INTERVIEW MIT ROCK GITANO
"Ich wuchs zwischen Raubtieren und Elefanten auf"
Rock Gitano ist schon fast eine Legende und nicht mehr wegzudenken vom Zürcher Nachtleben. Seit mehr als 15 Jahren beglückt er das Publikum mit Balkanbeats und Gypsy Punk. Gypsy Musik Network sprach mit ihm über seinen Werdegang als DJ, seine Herkunft als Jenischer, und wie er Eugene Hutz von Gogol Bordello kennen lernte.
Hallo Rock, wie geht es dir? Stell dich doch bitte nochmals kurz vor, für die Leute die dich vielleicht noch nicht kennen.
Mein Name ist DJ Rock Gitano. Ich komme aus Zürich und lege seit ca. 15 Jahren Balkan Musik und Gypsy Punk auf. Die Musik der Fahrenden hat mich schon mein Leben lang begleitet, da meine Wurzeln Jenisch sind. Meine DJ Sets bestehen aus einem bunten, brodelnden Mix aus Gypsy und Balkan Musik, Punk, Disco, Rap, Drum'n'Bass und Polka, der zum abtauchen, mitsingen, sich vergessen und tanzen verlockt.

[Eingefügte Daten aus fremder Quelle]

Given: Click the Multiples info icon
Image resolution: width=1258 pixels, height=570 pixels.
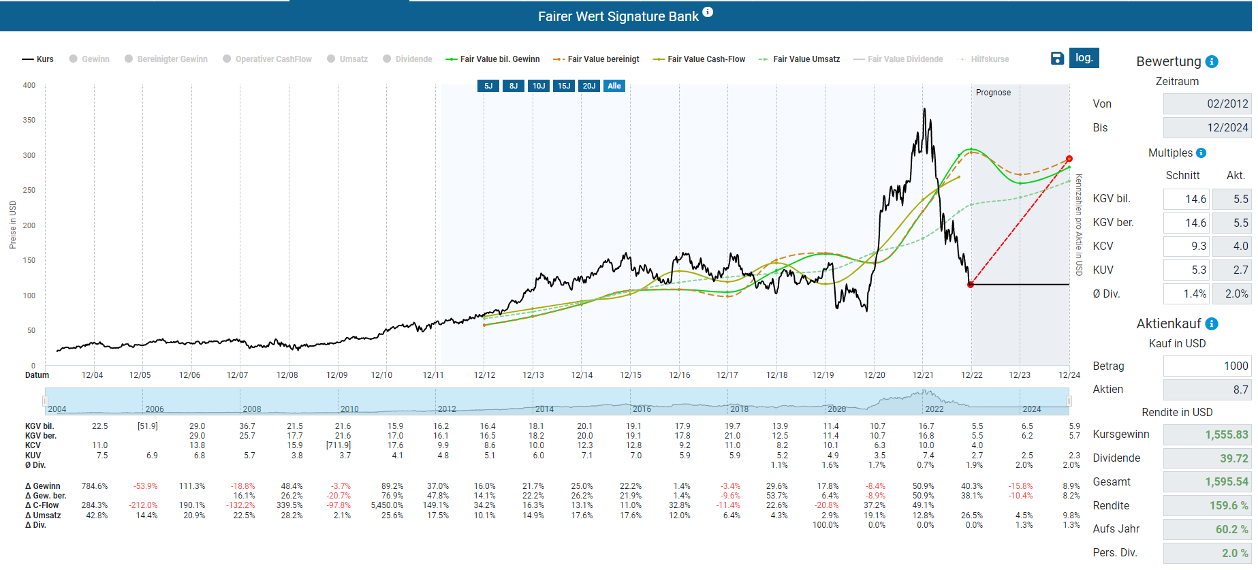Looking at the screenshot, I should pos(1201,153).

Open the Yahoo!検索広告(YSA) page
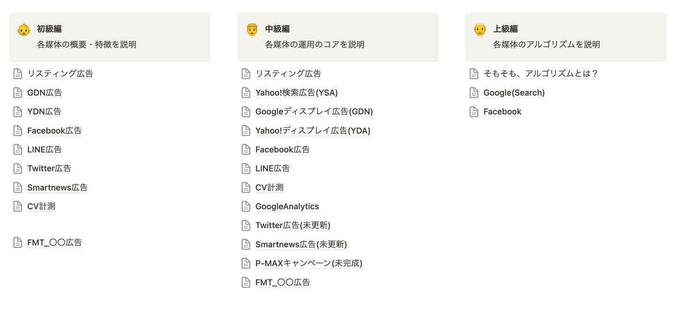296,93
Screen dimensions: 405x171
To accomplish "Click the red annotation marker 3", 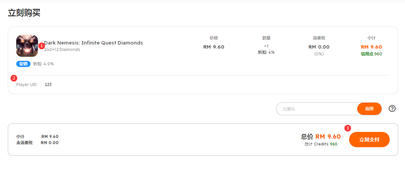I will click(x=348, y=128).
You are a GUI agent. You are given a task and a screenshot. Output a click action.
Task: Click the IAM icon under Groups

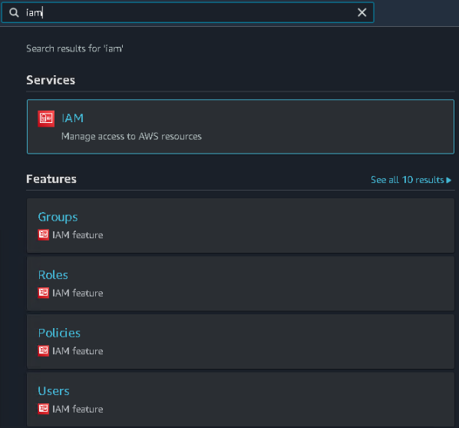43,234
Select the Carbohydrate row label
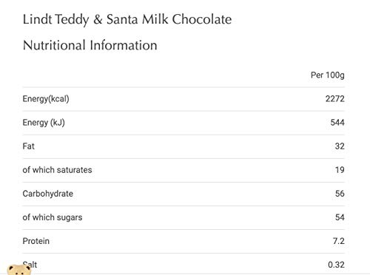 coord(48,194)
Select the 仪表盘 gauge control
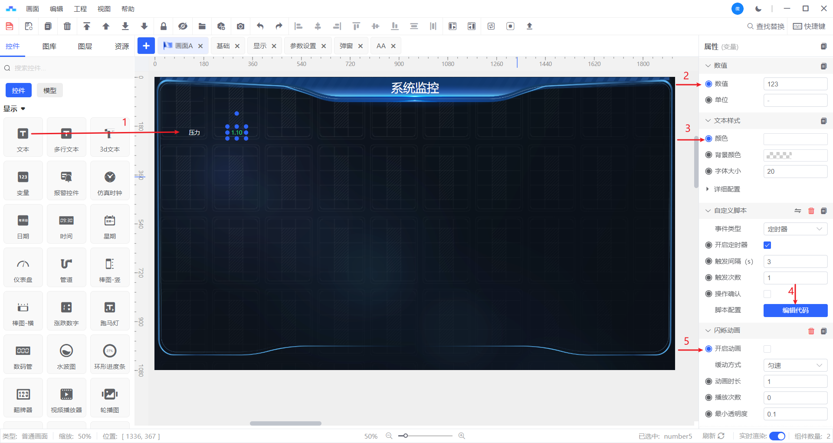The height and width of the screenshot is (443, 833). [23, 268]

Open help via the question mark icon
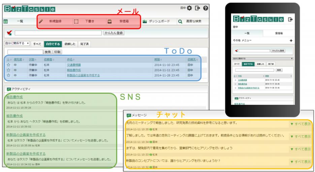pyautogui.click(x=205, y=8)
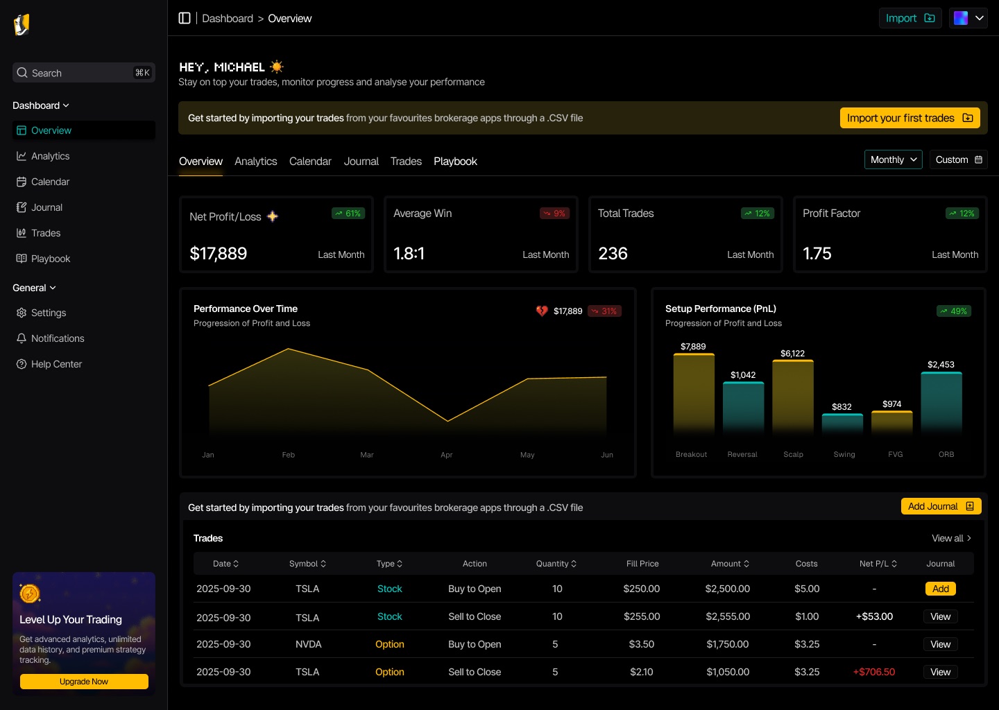Viewport: 999px width, 710px height.
Task: Switch to the Trades tab
Action: 406,162
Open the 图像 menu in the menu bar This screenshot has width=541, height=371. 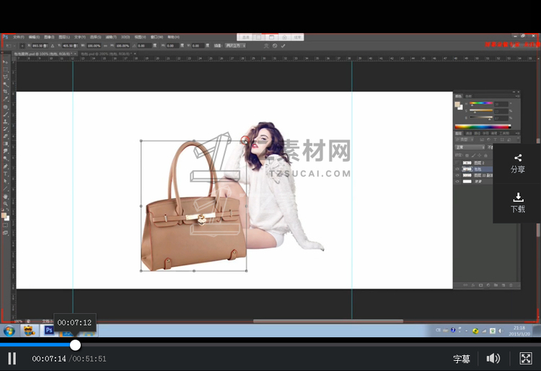click(x=49, y=37)
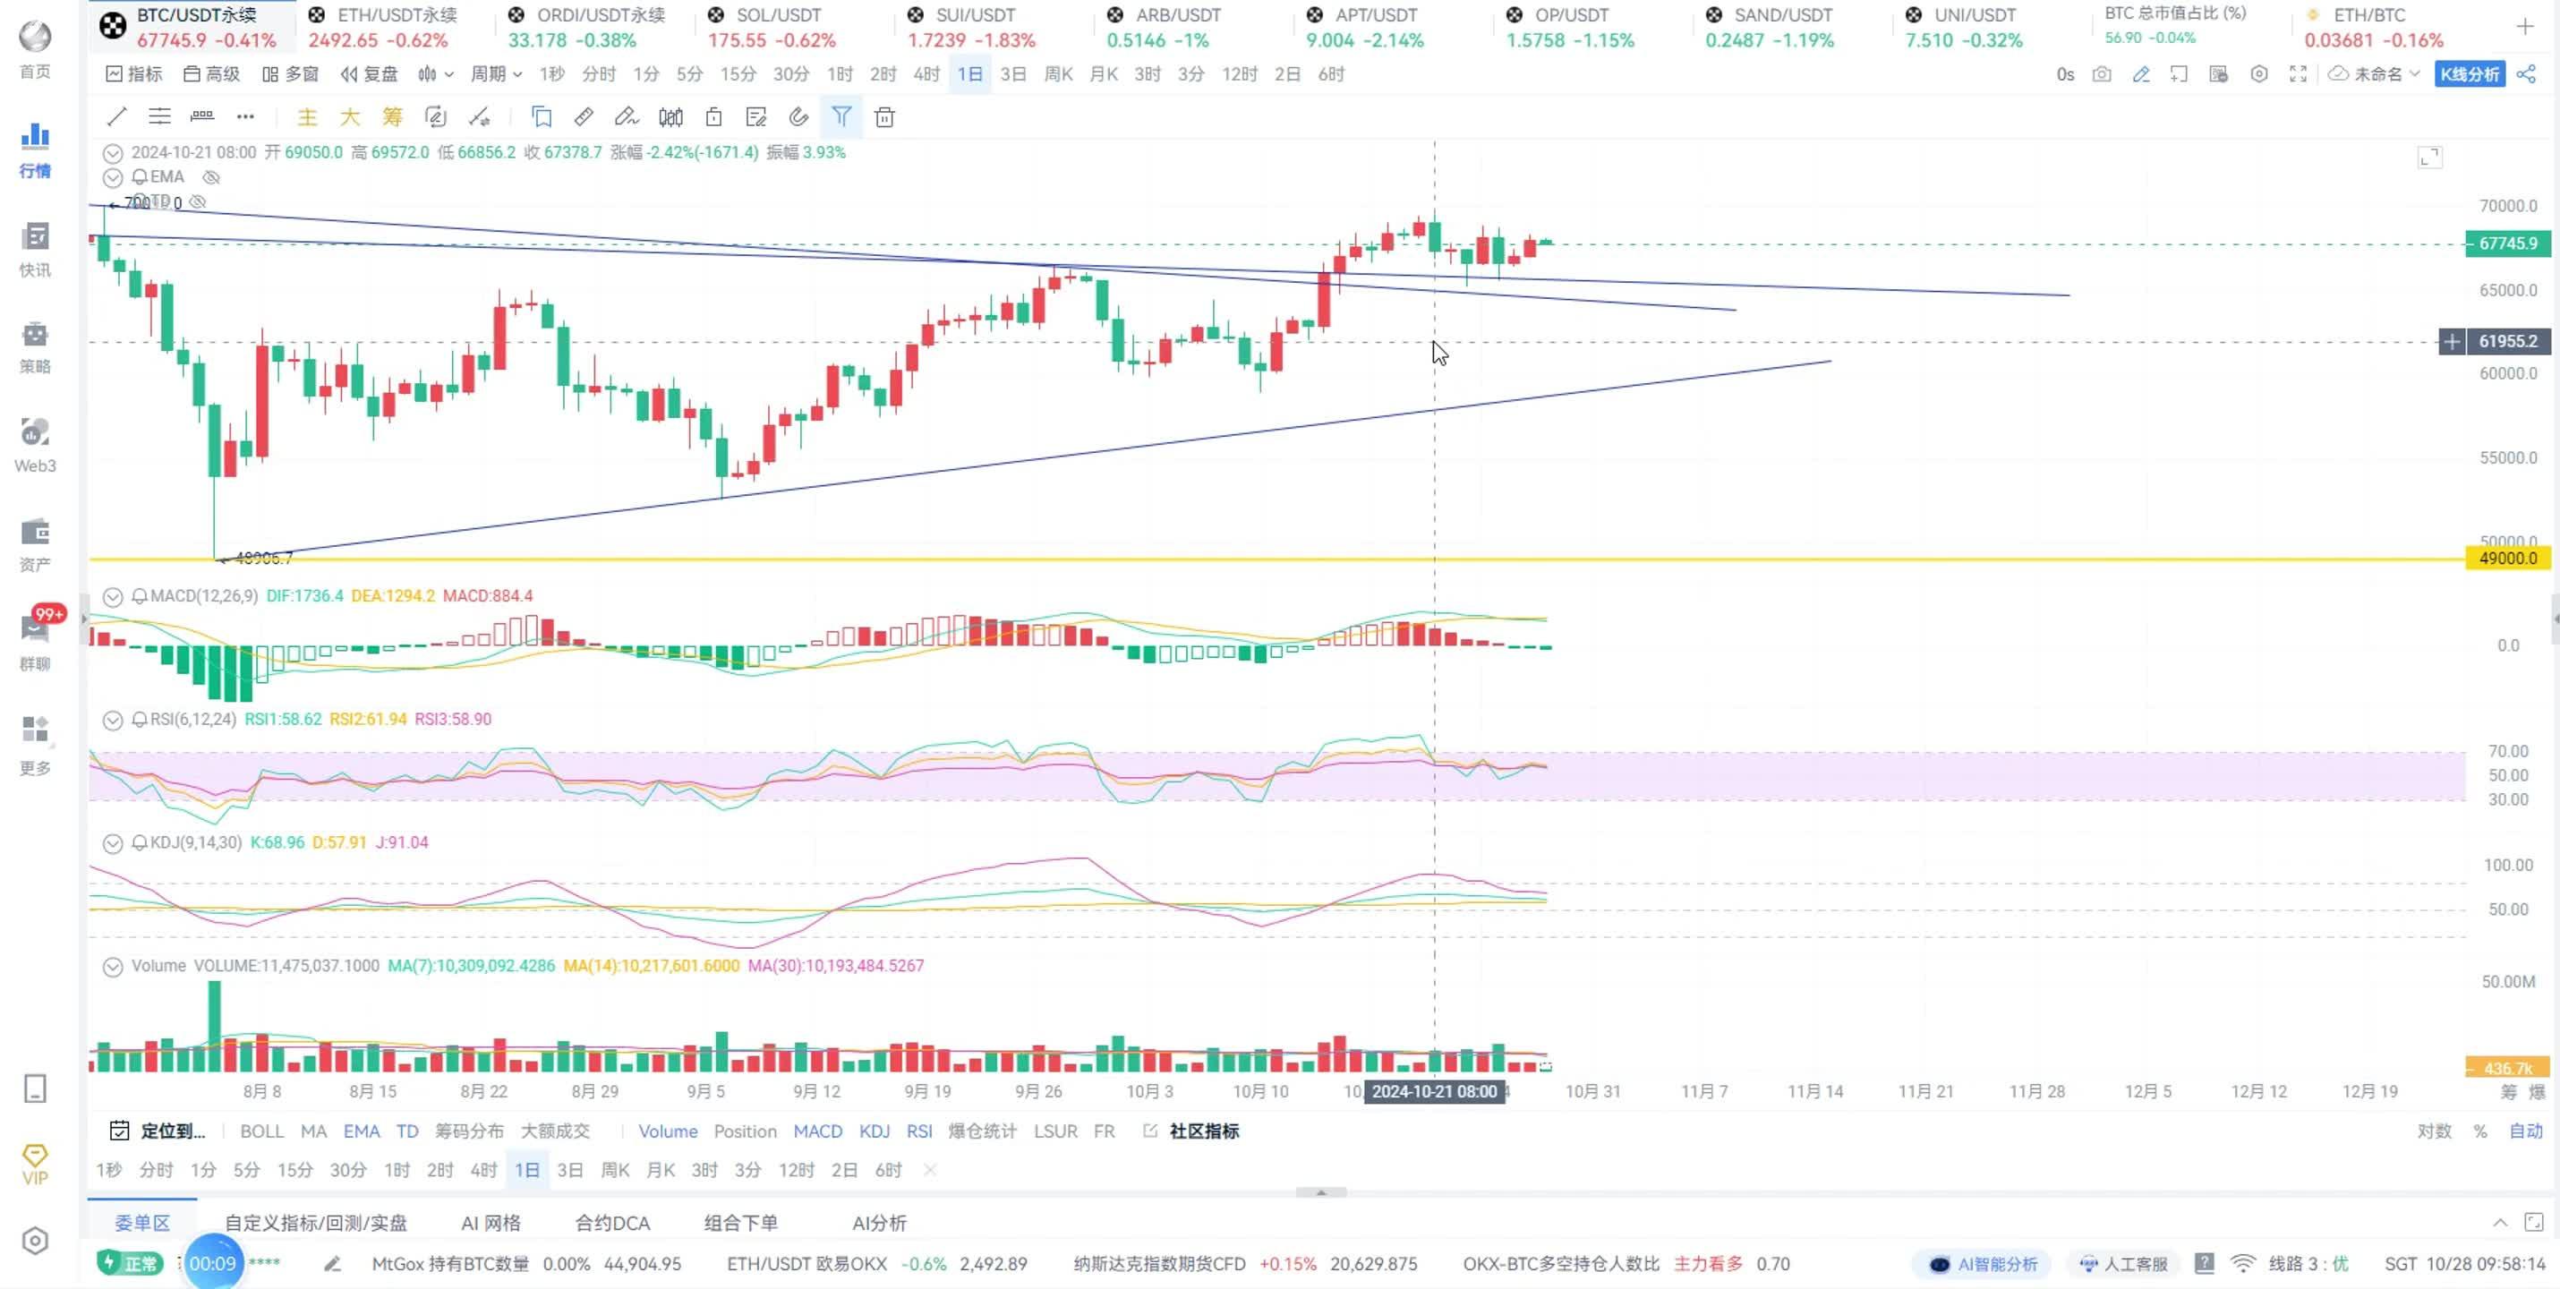The image size is (2560, 1289).
Task: Click the fullscreen chart icon
Action: (x=2299, y=75)
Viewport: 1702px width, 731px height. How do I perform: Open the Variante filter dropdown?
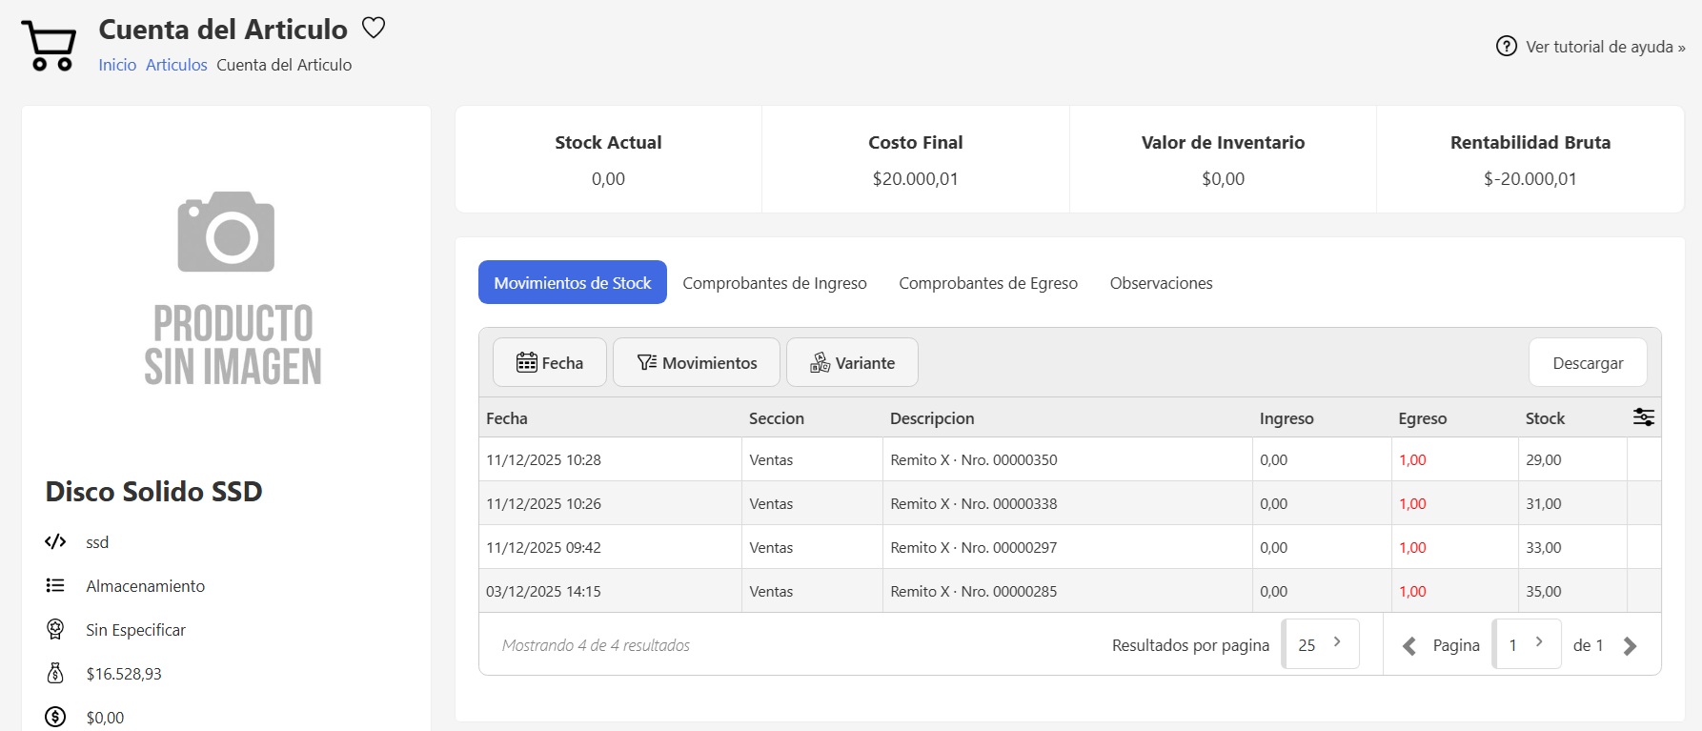[x=852, y=363]
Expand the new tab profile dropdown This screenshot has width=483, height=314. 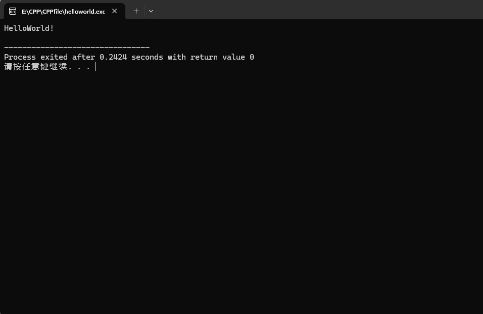coord(151,11)
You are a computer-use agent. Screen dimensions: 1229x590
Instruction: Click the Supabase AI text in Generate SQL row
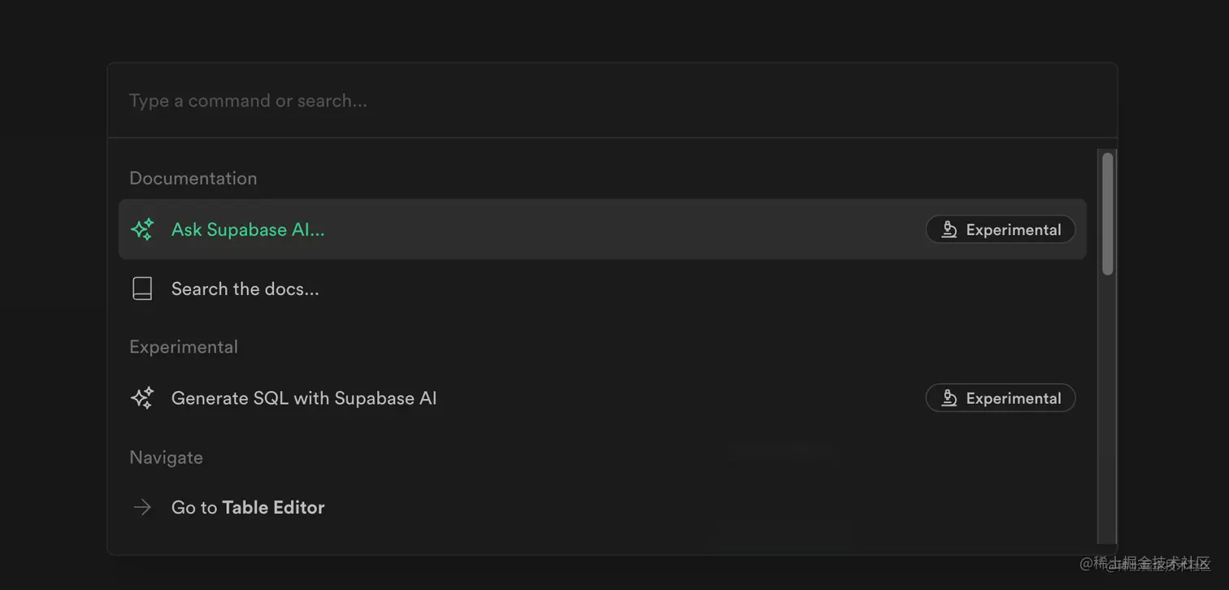pyautogui.click(x=385, y=398)
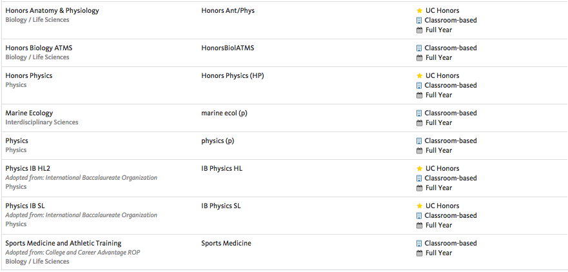568x272 pixels.
Task: Click the UC Honors star in Physics IB HL2 row
Action: 420,169
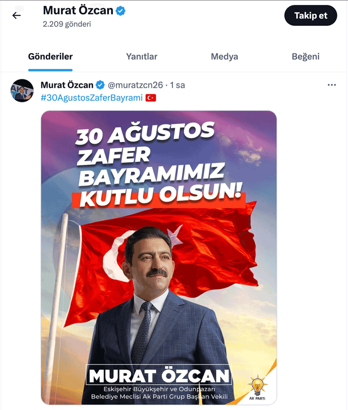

Mittlerweile lege ich regelmässig in Städten wie Berlin, London und München auf, und verschiedene Lokalitäten wollten mich bereits schon als Resident DJ buchen. Doch das passt nicht zu mir und in meine Welt. Verpflichtungen, Regelmässigkeiten, Gebundensein - das mag ich nicht. Dennoch lege ich immer wieder mal im Helsinki, El Lokal in Zürich oder in der Bar 59 in Luzern auf. Für Gogol Bordello lege ich wenn immer möglich an Tour Konzerten in Europa als Party-DJ auf. Genauso wie an Konzerten der Zürcher Gypsy-Punk Combo Palkomuski.
Du hast mir erzählt dass du in deiner Kindheit zum Teil beim Zirkus aufgewachsen bist. Erzähl uns bitte ein wenig mehr aus dieser Zeit.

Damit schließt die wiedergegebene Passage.